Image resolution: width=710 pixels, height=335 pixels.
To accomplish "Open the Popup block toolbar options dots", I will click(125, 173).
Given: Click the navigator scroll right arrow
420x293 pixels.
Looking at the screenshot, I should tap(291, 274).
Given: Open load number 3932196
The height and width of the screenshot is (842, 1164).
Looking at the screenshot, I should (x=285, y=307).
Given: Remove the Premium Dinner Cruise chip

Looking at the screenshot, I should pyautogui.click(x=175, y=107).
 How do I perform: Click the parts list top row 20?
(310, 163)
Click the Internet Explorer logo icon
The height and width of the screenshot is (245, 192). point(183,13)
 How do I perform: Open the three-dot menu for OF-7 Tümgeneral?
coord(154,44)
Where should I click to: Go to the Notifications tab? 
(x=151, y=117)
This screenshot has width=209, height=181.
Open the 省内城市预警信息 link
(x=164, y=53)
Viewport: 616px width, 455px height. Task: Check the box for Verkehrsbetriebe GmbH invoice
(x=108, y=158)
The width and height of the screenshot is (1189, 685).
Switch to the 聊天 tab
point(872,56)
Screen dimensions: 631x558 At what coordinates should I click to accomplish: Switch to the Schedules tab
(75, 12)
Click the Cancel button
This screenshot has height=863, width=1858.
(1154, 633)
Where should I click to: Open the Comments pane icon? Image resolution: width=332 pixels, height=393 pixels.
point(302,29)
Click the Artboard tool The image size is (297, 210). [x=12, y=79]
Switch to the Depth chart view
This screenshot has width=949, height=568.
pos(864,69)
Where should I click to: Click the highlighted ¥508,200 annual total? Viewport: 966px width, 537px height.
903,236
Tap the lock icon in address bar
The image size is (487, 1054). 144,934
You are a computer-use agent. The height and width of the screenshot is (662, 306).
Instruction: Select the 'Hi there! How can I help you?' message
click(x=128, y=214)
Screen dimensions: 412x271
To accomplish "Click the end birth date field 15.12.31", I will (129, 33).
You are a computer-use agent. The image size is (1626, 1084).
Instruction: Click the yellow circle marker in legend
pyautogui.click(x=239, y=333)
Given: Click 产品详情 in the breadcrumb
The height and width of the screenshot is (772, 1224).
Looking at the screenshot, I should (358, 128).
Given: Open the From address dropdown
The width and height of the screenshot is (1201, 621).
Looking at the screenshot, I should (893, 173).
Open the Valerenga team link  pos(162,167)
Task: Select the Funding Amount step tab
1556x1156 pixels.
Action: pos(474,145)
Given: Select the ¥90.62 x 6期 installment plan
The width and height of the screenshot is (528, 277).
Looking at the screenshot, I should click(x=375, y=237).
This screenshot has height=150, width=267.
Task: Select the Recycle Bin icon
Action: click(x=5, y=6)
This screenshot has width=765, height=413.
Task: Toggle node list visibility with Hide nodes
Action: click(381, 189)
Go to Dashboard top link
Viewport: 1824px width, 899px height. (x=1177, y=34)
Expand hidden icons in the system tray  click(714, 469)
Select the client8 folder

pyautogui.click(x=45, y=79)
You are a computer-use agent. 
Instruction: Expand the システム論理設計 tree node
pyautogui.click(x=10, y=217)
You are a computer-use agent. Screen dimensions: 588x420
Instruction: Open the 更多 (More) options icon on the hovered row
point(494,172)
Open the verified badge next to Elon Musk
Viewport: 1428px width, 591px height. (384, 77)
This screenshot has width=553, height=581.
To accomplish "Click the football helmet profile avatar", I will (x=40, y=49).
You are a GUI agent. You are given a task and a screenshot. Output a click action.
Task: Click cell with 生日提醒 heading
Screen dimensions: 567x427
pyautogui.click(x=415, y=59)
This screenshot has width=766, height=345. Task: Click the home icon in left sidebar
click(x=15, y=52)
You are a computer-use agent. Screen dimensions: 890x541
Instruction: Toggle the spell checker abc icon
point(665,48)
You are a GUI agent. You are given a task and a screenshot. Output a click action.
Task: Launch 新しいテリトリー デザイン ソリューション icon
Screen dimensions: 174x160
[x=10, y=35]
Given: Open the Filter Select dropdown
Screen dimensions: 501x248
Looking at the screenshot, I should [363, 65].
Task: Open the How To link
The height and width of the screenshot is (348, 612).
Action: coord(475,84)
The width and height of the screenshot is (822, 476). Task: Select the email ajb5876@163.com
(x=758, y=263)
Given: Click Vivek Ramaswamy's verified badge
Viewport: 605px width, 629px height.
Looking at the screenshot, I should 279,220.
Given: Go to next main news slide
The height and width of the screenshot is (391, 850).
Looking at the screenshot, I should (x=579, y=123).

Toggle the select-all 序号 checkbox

What the exercise asks:
Retype the data in full, precisely as given.

Solved exercise:
Image resolution: width=710 pixels, height=335 pixels.
To accomplish "Open the Popup block toolbar options dots", I will click(125, 173).
Given: Click the navigator scroll right arrow
420x293 pixels.
Looking at the screenshot, I should tap(291, 274).
Given: Open load number 3932196
The height and width of the screenshot is (842, 1164).
Looking at the screenshot, I should (x=285, y=307).
Given: Remove the Premium Dinner Cruise chip

Looking at the screenshot, I should pyautogui.click(x=175, y=107).
 How do I perform: Click the parts list top row 20?
(310, 163)
Click the Internet Explorer logo icon
The height and width of the screenshot is (245, 192). point(183,13)
 How do I perform: Open the three-dot menu for OF-7 Tümgeneral?
coord(154,44)
Where should I click to: Go to the Notifications tab? 
(x=151, y=117)
This screenshot has width=209, height=181.
Open the 省内城市预警信息 link
(x=164, y=53)
Viewport: 616px width, 455px height. Task: Check the box for Verkehrsbetriebe GmbH invoice
(x=108, y=158)
The width and height of the screenshot is (1189, 685).
Switch to the 聊天 tab
point(872,56)
Screen dimensions: 631x558 At what coordinates should I click to accomplish: Switch to the Schedules tab
(75, 12)
Click the Cancel button
This screenshot has height=863, width=1858.
(1154, 633)
Where should I click to: Open the Comments pane icon? Image resolution: width=332 pixels, height=393 pixels.
point(302,29)
Click the Artboard tool The image size is (297, 210). [x=12, y=79]
Switch to the Depth chart view
This screenshot has width=949, height=568.
pos(864,69)
Where should I click to: Click the highlighted ¥508,200 annual total? Viewport: 966px width, 537px height.
903,236
Tap the lock icon in address bar
The image size is (487, 1054). 144,934
You are a computer-use agent. The height and width of the screenshot is (662, 306).
Instruction: Select the 'Hi there! How can I help you?' message
click(x=128, y=214)
Screen dimensions: 412x271
To accomplish "Click the end birth date field 15.12.31", I will (129, 33).
You are a computer-use agent. The image size is (1626, 1084).
Instruction: Click the yellow circle marker in legend
pyautogui.click(x=239, y=333)
Given: Click 产品详情 in the breadcrumb
The height and width of the screenshot is (772, 1224).
Looking at the screenshot, I should (358, 128).
Given: Open the From address dropdown
The width and height of the screenshot is (1201, 621).
Looking at the screenshot, I should (893, 173).
Open the Valerenga team link  pos(162,167)
Task: Select the Funding Amount step tab
1556x1156 pixels.
Action: pos(474,145)
Given: Select the ¥90.62 x 6期 installment plan
The width and height of the screenshot is (528, 277).
Looking at the screenshot, I should click(x=375, y=237).
This screenshot has height=150, width=267.
Task: Select the Recycle Bin icon
Action: click(x=5, y=6)
This screenshot has width=765, height=413.
Task: Toggle node list visibility with Hide nodes
Action: click(381, 189)
Go to Dashboard top link
Viewport: 1824px width, 899px height. (x=1177, y=34)
Expand hidden icons in the system tray  click(714, 469)
Select the client8 folder

pyautogui.click(x=45, y=79)
You are a computer-use agent. 
Instruction: Expand the システム論理設計 tree node
pyautogui.click(x=10, y=217)
You are a computer-use agent. Screen dimensions: 588x420
Instruction: Open the 更多 (More) options icon on the hovered row
point(494,172)
Open the verified badge next to Elon Musk
Viewport: 1428px width, 591px height. (384, 77)
This screenshot has width=553, height=581.
To accomplish "Click the football helmet profile avatar", I will (x=40, y=49).
You are a GUI agent. You are given a task and a screenshot. Output a click action.
Task: Click cell with 生日提醒 heading
Screen dimensions: 567x427
pyautogui.click(x=415, y=59)
This screenshot has width=766, height=345. Task: Click the home icon in left sidebar
click(x=15, y=52)
You are a computer-use agent. Screen dimensions: 890x541
Instruction: Toggle the spell checker abc icon
point(665,48)
You are a GUI agent. You are given a task and a screenshot. Output a click action.
Task: Launch 新しいテリトリー デザイン ソリューション icon
Screen dimensions: 174x160
[x=10, y=35]
Given: Open the Filter Select dropdown
Screen dimensions: 501x248
Looking at the screenshot, I should [363, 65].
Task: Open the How To link
The height and width of the screenshot is (348, 612).
Action: coord(475,84)
The width and height of the screenshot is (822, 476). Task: Select the email ajb5876@163.com
(x=758, y=263)
Given: Click Vivek Ramaswamy's verified badge
Viewport: 605px width, 629px height.
Looking at the screenshot, I should 279,220.
Given: Go to next main news slide
The height and width of the screenshot is (391, 850).
Looking at the screenshot, I should (x=579, y=123).

Toggle the select-all 序号 checkbox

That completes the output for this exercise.